**Exercise objective:**
Send back the entries below exactly as they appear.

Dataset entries
+++
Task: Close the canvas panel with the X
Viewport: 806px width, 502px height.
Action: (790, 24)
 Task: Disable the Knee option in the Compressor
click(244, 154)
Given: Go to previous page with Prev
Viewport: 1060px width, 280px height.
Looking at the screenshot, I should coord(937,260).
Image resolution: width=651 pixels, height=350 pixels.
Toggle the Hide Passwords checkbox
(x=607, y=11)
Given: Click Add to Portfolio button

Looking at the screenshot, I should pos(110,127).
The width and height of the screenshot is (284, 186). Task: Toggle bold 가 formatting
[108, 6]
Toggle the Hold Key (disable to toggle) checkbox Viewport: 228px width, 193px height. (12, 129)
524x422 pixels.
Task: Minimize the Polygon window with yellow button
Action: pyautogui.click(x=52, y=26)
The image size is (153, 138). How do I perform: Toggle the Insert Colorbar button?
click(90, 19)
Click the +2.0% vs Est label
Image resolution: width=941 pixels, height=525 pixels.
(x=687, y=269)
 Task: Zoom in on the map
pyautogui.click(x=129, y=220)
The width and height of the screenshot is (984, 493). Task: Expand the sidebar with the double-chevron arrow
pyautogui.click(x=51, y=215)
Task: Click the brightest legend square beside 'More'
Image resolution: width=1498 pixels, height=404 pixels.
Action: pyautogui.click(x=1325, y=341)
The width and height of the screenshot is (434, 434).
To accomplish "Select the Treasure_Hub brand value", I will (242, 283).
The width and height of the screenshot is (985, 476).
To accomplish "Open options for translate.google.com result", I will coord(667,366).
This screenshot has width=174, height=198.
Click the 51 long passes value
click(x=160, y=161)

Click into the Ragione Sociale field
+++
**Exercise result:**
Task: Close the canvas panel with the X
Viewport: 806px width, 502px height.
Action: (790, 24)
 Task: Disable the Knee option in the Compressor
click(244, 154)
Given: Go to previous page with Prev
Viewport: 1060px width, 280px height.
Looking at the screenshot, I should coord(937,260).
Image resolution: width=651 pixels, height=350 pixels.
Toggle the Hide Passwords checkbox
(x=607, y=11)
Given: Click Add to Portfolio button

Looking at the screenshot, I should pos(110,127).
The width and height of the screenshot is (284, 186). Task: Toggle bold 가 formatting
[108, 6]
Toggle the Hold Key (disable to toggle) checkbox Viewport: 228px width, 193px height. (12, 129)
524x422 pixels.
Task: Minimize the Polygon window with yellow button
Action: pyautogui.click(x=52, y=26)
The image size is (153, 138). How do I perform: Toggle the Insert Colorbar button?
click(90, 19)
Click the +2.0% vs Est label
Image resolution: width=941 pixels, height=525 pixels.
(x=687, y=269)
 Task: Zoom in on the map
pyautogui.click(x=129, y=220)
The width and height of the screenshot is (984, 493). Task: Expand the sidebar with the double-chevron arrow
pyautogui.click(x=51, y=215)
Task: Click the brightest legend square beside 'More'
Image resolution: width=1498 pixels, height=404 pixels.
Action: pyautogui.click(x=1325, y=341)
The width and height of the screenshot is (434, 434).
To accomplish "Select the Treasure_Hub brand value", I will (242, 283).
The width and height of the screenshot is (985, 476).
To accomplish "Open options for translate.google.com result", I will coord(667,366).
This screenshot has width=174, height=198.
Click the 51 long passes value
click(x=160, y=161)

Click into the Ragione Sociale field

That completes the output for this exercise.